Image credit: NASA/ESA/G. Bacon/STScI

Even today the Voyager program ranks as one of the most exciting space missions ever undertaken. The twin Voyagers were launched within a few weeks of each other in 1977. Between them they studied all four giant planets, and 36 years later were still returning data as they approached the boundary of interstellar space, the space between the stars. On September 13, 2013 NASA officially announced that Voyager 1 had crossed that boundary.

Voyager Interstellar Mission
When Voyager 1 left Saturn in 1980, the primary mission was complete, and the interstellar mission began. Voyager 2 joined the mission after visiting Neptune. During the primary and interstellar missions, NASA has communicated with them through its Deep Space Network.

The Deep Space Network has antennae in three places: Goldstone, California; near Madrid, Spain; and near Canberra, Australia. They are located so that there is complete coverage to communicate with spacecraft in deep space. Hardware upgrades and systems improvements have made it possible to stay in contact with the Voyagers even though they're billions of miles from home.

The purpose of the extended mission was to explore the outer regions of the heliosphere and its boundary with interstellar space. In order to have enough power for basic data collection and essential communications, some of the instruments were deactivated. For example, they turned off Voyager 1's cameras in 1990. This was soon after the spacecraft took its famous “pale blue dot” picture, looking back at the planets of the Solar System.

Empty space isn't empty
We commonly refer to space as a vacuum.
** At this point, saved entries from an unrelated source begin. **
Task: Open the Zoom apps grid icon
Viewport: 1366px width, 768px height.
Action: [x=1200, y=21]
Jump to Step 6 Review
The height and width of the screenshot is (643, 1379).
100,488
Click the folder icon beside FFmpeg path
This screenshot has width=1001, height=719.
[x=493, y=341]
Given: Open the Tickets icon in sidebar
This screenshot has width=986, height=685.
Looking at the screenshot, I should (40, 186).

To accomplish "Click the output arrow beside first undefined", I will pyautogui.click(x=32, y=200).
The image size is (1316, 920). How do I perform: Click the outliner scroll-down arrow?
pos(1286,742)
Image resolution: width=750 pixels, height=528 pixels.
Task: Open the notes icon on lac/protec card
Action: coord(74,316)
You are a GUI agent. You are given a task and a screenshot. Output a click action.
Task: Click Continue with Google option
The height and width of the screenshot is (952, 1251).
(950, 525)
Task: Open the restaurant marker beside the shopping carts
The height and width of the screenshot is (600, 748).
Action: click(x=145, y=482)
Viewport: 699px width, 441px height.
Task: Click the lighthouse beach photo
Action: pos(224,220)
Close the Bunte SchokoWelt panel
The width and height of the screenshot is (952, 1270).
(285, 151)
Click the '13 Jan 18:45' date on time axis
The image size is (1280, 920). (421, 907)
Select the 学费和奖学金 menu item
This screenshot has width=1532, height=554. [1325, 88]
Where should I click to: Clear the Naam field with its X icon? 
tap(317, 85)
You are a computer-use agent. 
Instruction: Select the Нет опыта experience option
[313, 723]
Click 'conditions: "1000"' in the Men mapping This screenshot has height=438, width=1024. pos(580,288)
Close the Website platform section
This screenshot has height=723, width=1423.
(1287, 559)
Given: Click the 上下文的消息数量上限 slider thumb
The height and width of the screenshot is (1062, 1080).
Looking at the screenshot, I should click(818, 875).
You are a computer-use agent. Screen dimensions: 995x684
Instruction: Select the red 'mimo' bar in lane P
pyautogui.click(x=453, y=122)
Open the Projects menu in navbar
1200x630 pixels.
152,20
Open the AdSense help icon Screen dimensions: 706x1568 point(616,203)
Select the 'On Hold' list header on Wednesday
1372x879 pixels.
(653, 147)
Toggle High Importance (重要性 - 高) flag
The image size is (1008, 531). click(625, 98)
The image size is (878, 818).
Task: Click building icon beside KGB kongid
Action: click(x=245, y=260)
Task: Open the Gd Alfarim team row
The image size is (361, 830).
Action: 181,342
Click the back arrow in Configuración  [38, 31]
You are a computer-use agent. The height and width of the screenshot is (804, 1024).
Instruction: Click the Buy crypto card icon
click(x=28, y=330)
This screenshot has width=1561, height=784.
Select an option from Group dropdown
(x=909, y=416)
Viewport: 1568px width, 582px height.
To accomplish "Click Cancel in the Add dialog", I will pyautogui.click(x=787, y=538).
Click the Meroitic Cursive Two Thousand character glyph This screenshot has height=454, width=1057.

It's close to a vacuum, certainly compared to conditions on Earth. Yet it isn't completely empty. For example, the Sun emits particles all the time in what is known as the solar wind.

The solar wind particles form a plasma. A plasma is a gas made up of ions, which are charged particles. Atoms are normally neutral, with equal numbers of protons (+) and electrons (-). But in a plasma the electrons are stripped off, leaving a mixture of positive and negative ions.

The solar wind pushes outwards in all directions forming a bubble called the heliosphere. As the solar wind spreads out, its density decreases rapidly. Particles from the Sun dominate the space even beyond the orbit of Neptune. But somewhere out in the Kuiper Belt the solar wind starts to meet particles from interstellar space. The particles in the interstellar plasma come from supernova explosions that happened millions of years ago.

Into the heliosheath
The solar wind loses momentum when it pushes the interstellar particles away. At a certain point, it encounters the termination shock where the solar wind pressure and the interstellar plasma pressure are equal. The particles slow down noticeably. Both of the Voyagers crossed the termination shock into the heliosheath. The far edge of the heliosheath is the heliopause. Beyond this boundary lies interstellar space where the solar wind has a negligible influence.

The particle density we're talking about is much lower than Earth's best industrial vacuum. So these few particles in space may not sound very exciting. However they can tell us quite a lot. Theoretical models of the heliopause, for example, can be expressed in terms such as particle density, type of particle and details of the magnetic field. Scientists then use the model to make predictions, and Voyager data can test the predictions.

But this really is uncharted territory. If the data doesn't fit the model, what does that mean? Is the spacecraft not quite where they think it is? Or does the model need refining?

From the heliosphere to interstellar space
According to the model of the heliopause, there is a much higher particle density in interstellar space as well as a change in the magnetic field direction.

NASA announced that Voyager had crossed the heliopause when the data showed a plasma density forty times greater than before. This occurred when an ejection of material from the Sun known as a CME made the material around Voyager vibrate.

However there was no great change in the magnetic field, so some astronomers aren't convinced that Voyager 1 has crossed the boundary.

Where does the Solar System end?
Reports have been coming of Voyager leaving the Solar System ever since it went beyond the orbit of Pluto, then still considered the outermost planet.

In fact, since the Solar System is the Sun and everything that orbits it, its gravitational influence extends to the Oort Cloud. This is about two light years from the Sun, nearly half way to our nearest stellar neighbor Proxima Centauri. The Voyagers won't get there for another thirty thousand years or so.